By | December 19, 2007 12:00 am

ORLANDO, Dec. 19, 2007 — M. D. Anderson Cancer Center Orlando’s Cancer Research Institute (CRI) and the University of Central Florida (UCF) promise to advance cancer research in the region by coming together at UCF’s new Health Sciences campus at Lake Nona.

The agreement with UCF, announced on December 19, allows for 30,000 square feet of space for the CRI on the fifth floor of the new UCF Burnett Biomedical Sciences Building, which is scheduled for completion in 2009. The CRI will pay the university a total of $2.5 million to occupy the building for up to five years while M. D. Anderson – Orlando plans and builds its own research facility which will also be located on UCF grounds.

It is anticipated that UCF and the CRI researchers will develop research collaborations and, when possible, share in the use of core support facilities. Many of the M. D. Anderson – Orlando researchers will also have appointments to the UCF College of Medicine faculty and will mentor UCF students looking to continue their research in Central Florida.

The institute employs 12 researchers, and Cheryl Baker, Ph.D., director of the CRI, estimates the team could triple with the added space and resources. “This is a big step for the community because the more we invest in research, the sooner we can bring new treatments to cancer patients in Central Florida and across the world,” said Dr. Baker.

The UCF College of Medicine and the CRI are two of many premier organizations helping to create a new “medical city” at Lake Nona. The area soon will be bustling with scientists trying to find a cure for cancer and future doctors learning about the latest advances in health care.

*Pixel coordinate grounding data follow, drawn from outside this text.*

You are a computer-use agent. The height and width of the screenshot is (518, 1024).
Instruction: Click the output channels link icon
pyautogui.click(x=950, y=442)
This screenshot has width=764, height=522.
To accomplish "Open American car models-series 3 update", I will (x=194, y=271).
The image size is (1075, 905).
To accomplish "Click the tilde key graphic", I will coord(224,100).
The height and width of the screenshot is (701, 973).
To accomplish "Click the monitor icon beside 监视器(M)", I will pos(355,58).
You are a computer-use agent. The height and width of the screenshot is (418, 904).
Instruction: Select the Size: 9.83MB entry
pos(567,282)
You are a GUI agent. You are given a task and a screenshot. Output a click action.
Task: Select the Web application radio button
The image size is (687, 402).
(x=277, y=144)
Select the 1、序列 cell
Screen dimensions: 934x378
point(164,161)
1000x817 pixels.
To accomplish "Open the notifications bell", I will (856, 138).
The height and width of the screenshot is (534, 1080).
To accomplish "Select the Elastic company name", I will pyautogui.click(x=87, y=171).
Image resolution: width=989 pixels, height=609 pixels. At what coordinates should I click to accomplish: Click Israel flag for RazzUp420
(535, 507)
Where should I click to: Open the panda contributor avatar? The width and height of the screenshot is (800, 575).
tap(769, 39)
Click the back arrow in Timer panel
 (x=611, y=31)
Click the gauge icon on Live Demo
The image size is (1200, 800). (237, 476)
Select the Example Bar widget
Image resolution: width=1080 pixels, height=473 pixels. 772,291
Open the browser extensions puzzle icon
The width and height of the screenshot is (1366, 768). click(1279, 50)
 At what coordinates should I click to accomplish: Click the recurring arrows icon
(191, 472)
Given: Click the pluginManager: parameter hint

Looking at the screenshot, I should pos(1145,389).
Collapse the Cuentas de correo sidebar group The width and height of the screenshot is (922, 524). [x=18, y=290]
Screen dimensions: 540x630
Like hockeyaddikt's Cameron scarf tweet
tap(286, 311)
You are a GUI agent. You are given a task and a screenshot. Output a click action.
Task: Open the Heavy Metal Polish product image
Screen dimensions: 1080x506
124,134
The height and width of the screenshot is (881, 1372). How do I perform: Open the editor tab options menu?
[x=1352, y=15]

“This partnership will be a great asset to our university, and it will help to improve the quality of health care in Central Florida,” said Terry Hickey, UCF’s provost and executive vice president. “This represents another step in transforming Orlando into a premier cancer and medical research city. Our agreement expands resources for cutting-edge cancer research while also providing students the opportunity for hands-on research learning.”

The CRI uses basic and translational research to develop new therapies for pancreatic, kidney, head & neck, lung, breast and brain cancers. Discoveries made at CRI could mean more Phase I clinical trials for patients here in Central Florida. Phase I clinical trials are the first step toward Food & Drug Administration (FDA) approval, which can often take years.

M. D. Anderson Cancer Center Orlando, part of Orlando Regional Healthcare, is affiliated with The University of Texas M. D. Anderson Cancer Center in Houston. U.S. News & World Report recently ranked M. D. Anderson Cancer Center as the top cancer treatment center in the U.S. and has ranked it as one of the top two cancer centers for the past 13 years. Orlando Regional, a 1,780-bed community-owned, Florida not-for-profit organization established in 1918, annually serves more than 540,000 Central Florida residents and nearly 3,000 international patients.

The UCF College of Medicine was established in 2006 to increase opportunities for medical education in Florida, address the growing physician shortage nationwide and provide economic benefits to Central Florida and the state through research and technology. The college will offer a doctor of medicine (M.D.) degree program beginning fall 2009, pending preliminary accreditation from the Liaison Committee on Medical Education. The college expects to enroll an initial class of 40 students and eventually produce about 120 medical graduates each year.